Geraadpleegd op 19-04-2024.
Geldend van 07-12-2023 t/m heden
- Toon relaties in LiDO
- Maak een permanente link
- Toon wetstechnische informatie
- Geen andere versie om mee te vergelijken
- Druk de regeling af
- Sla de regeling op
Origineel opschrift en aanhef
Regeling van de Minister van Binnenlandse Zaken en Koninkrijksrelaties van 30 november 2023, nr. 2023-0000652636, houdende regels met betrekking tot de verstrekking van een specifieke uitkering aan gemeenten en openbare lichamen ter stimulering van woningbouwprojecten (Regeling specifieke uitkering startbouwimpuls)

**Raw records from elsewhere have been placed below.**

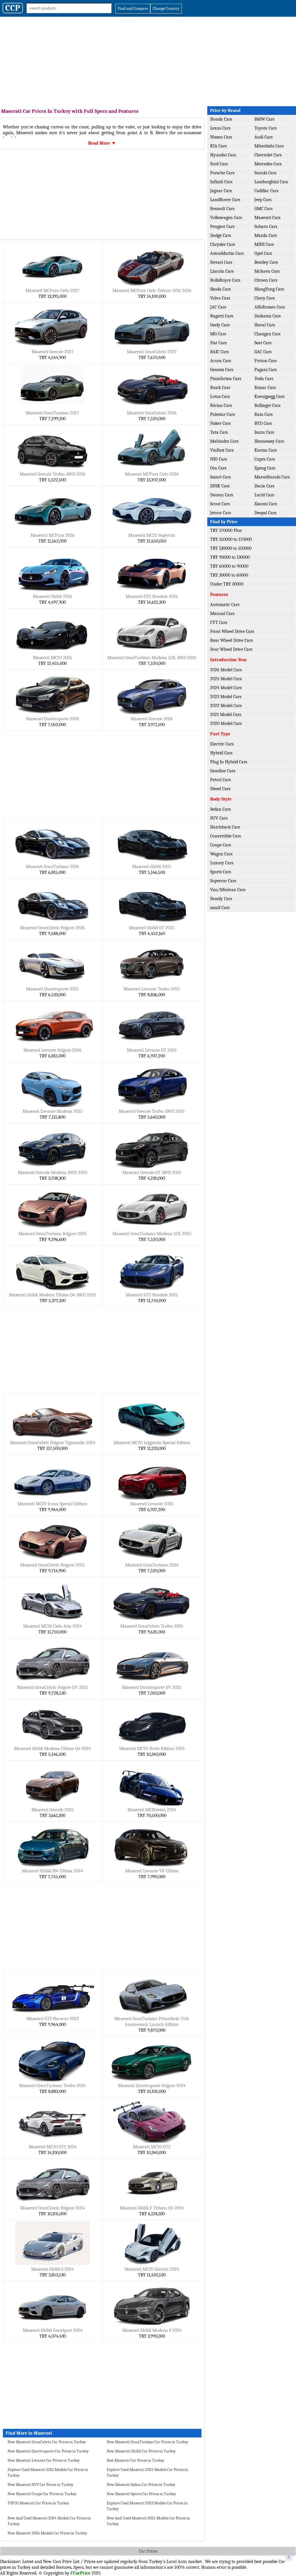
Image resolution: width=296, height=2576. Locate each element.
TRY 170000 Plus (226, 530)
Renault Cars (222, 208)
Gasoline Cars (222, 770)
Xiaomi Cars (265, 503)
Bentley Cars (266, 262)
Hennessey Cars (269, 441)
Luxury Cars (221, 862)
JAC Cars (218, 307)
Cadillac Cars (266, 190)
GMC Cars (263, 208)
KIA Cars (218, 146)
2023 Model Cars (225, 696)
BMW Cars (264, 119)
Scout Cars (220, 503)
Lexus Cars (220, 128)
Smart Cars (220, 477)
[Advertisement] (148, 60)
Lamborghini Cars (271, 181)
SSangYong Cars (269, 289)
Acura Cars (220, 360)
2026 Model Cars (226, 669)
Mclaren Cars (267, 271)
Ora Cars (218, 468)
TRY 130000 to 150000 (230, 548)
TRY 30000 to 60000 (229, 575)
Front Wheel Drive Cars (232, 631)
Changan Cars (267, 334)
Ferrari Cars (221, 262)
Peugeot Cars (222, 226)
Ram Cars (263, 414)
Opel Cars (263, 253)
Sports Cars (220, 871)
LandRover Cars (225, 199)
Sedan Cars (220, 809)
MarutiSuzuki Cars (272, 477)
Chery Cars (264, 298)
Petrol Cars (220, 779)
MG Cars (218, 334)
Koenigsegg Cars (269, 396)
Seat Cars (262, 342)
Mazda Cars (265, 235)
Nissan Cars (221, 137)
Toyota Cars (265, 128)
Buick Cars (220, 387)
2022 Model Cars (226, 705)
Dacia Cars (264, 486)
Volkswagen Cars (226, 217)
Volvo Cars (220, 298)
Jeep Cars (262, 199)
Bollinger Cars (267, 405)
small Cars (220, 907)
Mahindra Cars (224, 441)
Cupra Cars (264, 459)
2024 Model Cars (226, 687)
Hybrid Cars (221, 753)
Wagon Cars (221, 854)
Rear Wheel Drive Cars (231, 640)
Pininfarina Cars (225, 378)
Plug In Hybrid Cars (228, 761)
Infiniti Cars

De Minister van Binnenlandse Zaken en Koninkrijksrelaties,
Gelet op de artikelen2, eerste lid, onderdelena en d, en 3 van het Besluit van 29oktober 2022, houdende het stellen van regels over het verstrekken van specifieke uitkeringen aan gemeenten of provincies voor activiteiten die passen in het rijksbeleid met betrekking tot het bouwen, het wonen en de woonomgeving (Stb. 2022, 452);
Besluit:
Artikel 1. Begripsbepalingen
- Toon relaties in LiDO
- Maak een permanente link
- Toon wetstechnische informatie
- Geen andere versie om mee te vergelijken
- Druk het regelingonderdeel af
- Sla het regelingonderdeel op
In deze regeling wordt verstaan onder:
-
– betaalbare woning: betaalbare woning als bedoeld in artikel1, onderdeelc, van het Besluit Woningbouwimpuls 2020;
-
– ontvanger: gemeenten en openbare lichamen als bedoeld in artikel8 van de Wet gemeenschappelijke regelingen, genoemd in de bijlage;
-
– start bouw: start van de bouwkundige werkzaamheden voor alle bouwkundig met elkaar verbonden woningen binnen een woningbouwproject;
See Alsowetten.nl - Regeling - Regeling kinderopvang en buitenschoolse opvang alleenstaande oudersVIDEO solution: Compound of phenanthroline forms a bright red complex with iron (II) ion. The complex has a maximum absorbance (Amax) of 510 nm and a high molar absorptivity constant. Different molar concentrations of the iron (II) solution were prepared Wordle Today: Wordle answer and hints for April 19 | Digital Trendswetten.nl - Regeling - Regeling uitvoering en financiering Wet inschakeling werkzoekenden -
– transformatie: toevoegen van woningen aan de bestaande woningvoorraad door het wijzigen van een gebruiksfunctie van een gebouw of een onderdeel daarvan naar een woonfunctie in combinatie met het uitvoeren van fysieke ingrepen;
-
– woning: elke door nieuwbouw of transformatie aan de woningvoorraad toe te voegen zelfstandige of niet zelfstandige woning, niet zijnde een tijdelijk bouwwerk;
-
– woningbouwproject: woningbouwproject als bedoeld in artikel2.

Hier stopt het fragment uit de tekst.